# discurrendo



## Novanas

Hello to all!

Another question from William of Tyre (Book 11, Chap. 7).  This time it isn't a textual problem (sorry to disappoint you), but a simple point of grammar.

In this passage, the Turks have raised an army and invaded the region around Edessa across the Euphrates, marauding all over the place and creating all sorts of havoc.  Tancred, the acting governor of Antioch, and Baldwin, the king of Jerusalem, have gathered their forces and headed towards Edessa to counter the threat.

_Cui _[Tancred]_ sic acceleranti et pro regione sollicito infra paucos dies rex _[Baldwin]_ adfuit, junctisque simul agminibus Euphratem transierunt; quo pervenientes hostes reperiunt, ut eis fuerat nuntiatum, per universam regionem liberis discursibus evagantes; qui, cognito nostrorum adventu, coeperunt se ad invicem recolligere, et illam quam prius habuerant, *discurrendo *minus experiri licentiam_. 

My question here concerns the word "discurrendo".  Is it dative or ablative?  If dative, I suppose it might be interpreted as, "the Turks enjoyed less freedom for roaming around."  If ablative, perhaps, "The Turks, in roaming around, enjoyed less freedom."

I'm leaning towards the ablative myself, but I'm far from certain of that, so anyone's enlightened comments will be appreciated.


----------



## bearded

Hello
I agree that it must be ablative.  For ''freedom for doing../ permission to do...''_ licentia_ is usually followed by genitive. There are innumerable examples, like 'licentia docendi', 'licentia generandi', etc. , so it would be 'discurrendi' in this case, and not 'discurrendo'. I found no examples of 'licentia+dative' (there could be 'licentia ad faciendum..', if at all). Experts will hopefully confirm.


----------



## Scholiast

Scholiasta amicis collectoribusque S.P.D.

First, in the context 'marauding' is an excellent translation for _discurrere_ (and in the previous sentence for the cognate noun _discursio_).

Secondly, bearded (# 2) is spot on: in classical authors _licentia_ + genitive gerund/gerundive is idiomatic and quite common, likewise _licentia _+ _ad_ + (acc.) gerund/gerundive; while a dat. is unheard of.

My initial instinct therefore is to agree with bearded, that _discurrendo_ must be ablative. I cannot easily, however, pinpoint an authoritative classical precedent for the ablative either—at least not without the preposition _in_.

A possible solution might be to repunctuate: instead of ..._et illam quam prius habuerant, discurrendo..._, place the comma after _discurrendo_: _et illam quam prius habuerant discurrendo, minus experiri licentiam_: hence roughly, '[The Turks] began in turn to regroup themselves, and to try their luck/exploit their freedom less than _in their marauding_ previously [they had]'.

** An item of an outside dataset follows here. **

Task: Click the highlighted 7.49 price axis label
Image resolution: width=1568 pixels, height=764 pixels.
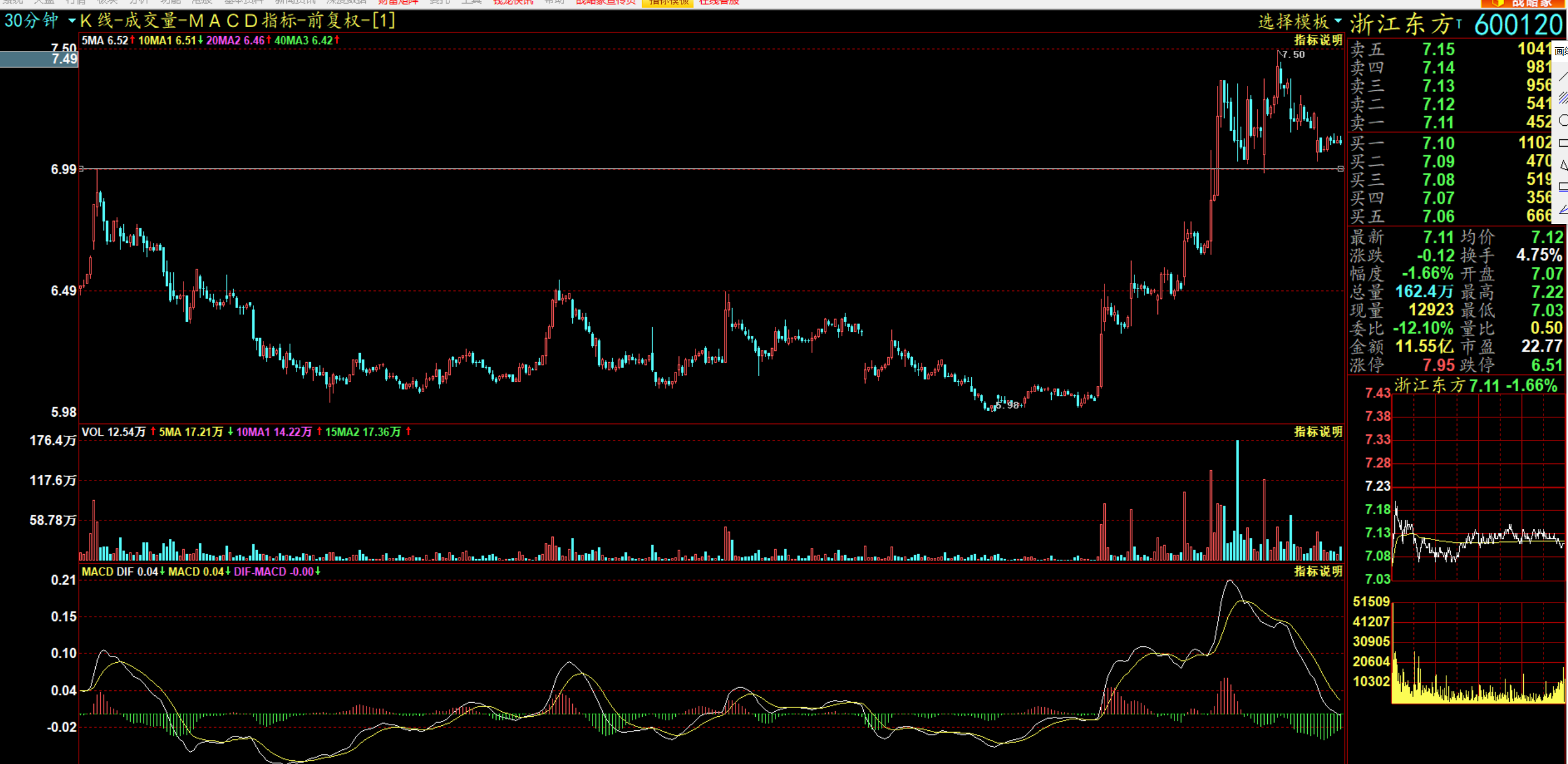Action: click(x=64, y=60)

Then, however, I had a subversive thought. Though apparently born in Jerusalem, William was from a French family (he had a brother with the unmistakably French name 'Raoul'). And in French, it is proper to use _pour _+ infinitive with a sense of purpose: 'for marauding/pillaging' can be translated as _pour piller_. Could it then be that William's native French has overridden his Latinity and that _discurrendo_ is in fact dative after all?

At the moment, I don't think this can be definitively answered, except by someone much more adept in mediaeval Latin (and French!) than I. Mercifully, it makes little difference to the overall sense.

Σ


----------



## Novanas

Scholiast said:


> A possible solution might be to repunctuate . . .



I've remarked before on the punctuation supplied by whoever the editor was.  It is quite often a nuisance as it actually hampers understanding of the text.  I myself generally eliminate lots of unnecessary commas.  So there's no reason not to repunctuate if you find it helpful.



Scholiast said:


> Could it then be that William's native French has overridden his Latinity and that _discurrendo_ is in fact dative after all?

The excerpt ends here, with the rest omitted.